**ИСХОДНЫЙ ФРАГМЕНТ:**
Еще в 1938-м Павел писал и про сорок пятый год, и про мальчишек, чуть-чуть не дошедших до Берлина – павших на Шпрее.


Мальчишки в старых пиджаках,

Мальчишки в довоенных валенках,

Оглохшие от грома труб,

Восторженные, злые, маленькие,

Простуженные на ветру.

Когда-нибудь в пятидесятых

Художники от мук сопреют,

Пока они изобразят их,

Погибших возле речки Шпрее…


Откуда же за восемь лет до штурма Берлина Коган взял Шпрее? Надеялся, как и многие, что врага удастся быстро отбросить и вести войну на чужой территории? Вряд ли. Коган был не по годам дотошен во всем, в том числе и в изучении вероятного противника, прекрасно владел немецким.

[Записи коллекции]

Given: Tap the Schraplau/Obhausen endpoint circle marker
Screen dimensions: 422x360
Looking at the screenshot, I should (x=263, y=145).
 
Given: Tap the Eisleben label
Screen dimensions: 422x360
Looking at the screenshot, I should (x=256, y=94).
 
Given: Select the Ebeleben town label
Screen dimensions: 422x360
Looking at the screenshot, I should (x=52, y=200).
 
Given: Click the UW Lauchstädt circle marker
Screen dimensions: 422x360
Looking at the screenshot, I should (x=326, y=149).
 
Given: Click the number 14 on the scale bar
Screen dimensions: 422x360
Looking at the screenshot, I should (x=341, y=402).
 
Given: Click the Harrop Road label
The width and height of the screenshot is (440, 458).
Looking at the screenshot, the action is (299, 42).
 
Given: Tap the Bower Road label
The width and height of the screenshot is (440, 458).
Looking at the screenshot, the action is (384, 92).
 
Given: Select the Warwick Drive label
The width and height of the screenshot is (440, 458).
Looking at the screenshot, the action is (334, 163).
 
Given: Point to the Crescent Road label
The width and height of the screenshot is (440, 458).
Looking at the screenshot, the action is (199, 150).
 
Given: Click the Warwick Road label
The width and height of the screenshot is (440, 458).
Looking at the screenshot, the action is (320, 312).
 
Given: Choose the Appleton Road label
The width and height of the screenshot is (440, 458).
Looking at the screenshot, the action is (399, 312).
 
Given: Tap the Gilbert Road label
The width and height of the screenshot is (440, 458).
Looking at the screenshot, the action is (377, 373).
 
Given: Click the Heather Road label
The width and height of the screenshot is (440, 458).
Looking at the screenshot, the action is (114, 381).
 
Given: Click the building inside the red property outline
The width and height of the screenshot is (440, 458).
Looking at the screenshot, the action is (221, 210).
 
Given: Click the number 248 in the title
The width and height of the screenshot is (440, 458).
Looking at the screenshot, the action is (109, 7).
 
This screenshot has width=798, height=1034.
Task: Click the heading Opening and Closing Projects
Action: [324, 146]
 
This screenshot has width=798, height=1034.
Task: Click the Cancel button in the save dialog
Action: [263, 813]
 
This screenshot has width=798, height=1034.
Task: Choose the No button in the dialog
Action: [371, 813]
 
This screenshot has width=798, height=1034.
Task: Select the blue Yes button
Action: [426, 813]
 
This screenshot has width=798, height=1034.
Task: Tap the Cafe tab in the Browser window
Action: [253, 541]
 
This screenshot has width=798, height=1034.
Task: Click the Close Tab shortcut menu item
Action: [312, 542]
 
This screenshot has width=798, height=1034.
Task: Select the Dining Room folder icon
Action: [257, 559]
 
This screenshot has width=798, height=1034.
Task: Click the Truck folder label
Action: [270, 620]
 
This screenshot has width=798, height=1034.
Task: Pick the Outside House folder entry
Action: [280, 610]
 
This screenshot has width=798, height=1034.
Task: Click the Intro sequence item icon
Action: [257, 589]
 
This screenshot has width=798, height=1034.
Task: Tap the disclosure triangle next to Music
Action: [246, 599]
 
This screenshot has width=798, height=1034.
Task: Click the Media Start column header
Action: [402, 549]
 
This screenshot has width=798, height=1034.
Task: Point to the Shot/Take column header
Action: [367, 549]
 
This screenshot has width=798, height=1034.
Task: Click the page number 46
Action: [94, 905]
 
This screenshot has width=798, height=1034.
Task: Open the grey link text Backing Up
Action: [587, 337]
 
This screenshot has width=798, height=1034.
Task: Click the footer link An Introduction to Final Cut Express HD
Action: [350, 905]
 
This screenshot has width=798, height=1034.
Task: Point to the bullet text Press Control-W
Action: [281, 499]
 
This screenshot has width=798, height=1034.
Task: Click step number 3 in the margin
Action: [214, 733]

**ЗАДАНИЕ:**
Обнови часть фрагмента о Павле Когане: начни с места, где стоят слова «Погибших возле речки», и остановись после слов «прекрасно владел немецким.». Везде поставь «въедлив» вместо «дотошен». Данные — отдельный, самостоятельный материал.

**РЕШЕНИЕ:**
Погибших возле речки Шпрее…


Откуда же за восемь лет до штурма Берлина Коган взял Шпрее? Надеялся, как и многие, что врага удастся быстро отбросить и вести войну на чужой территории? Вряд ли. Коган был не по годам въедлив во всем, в том числе и в изучении вероятного противника, прекрасно владел немецким.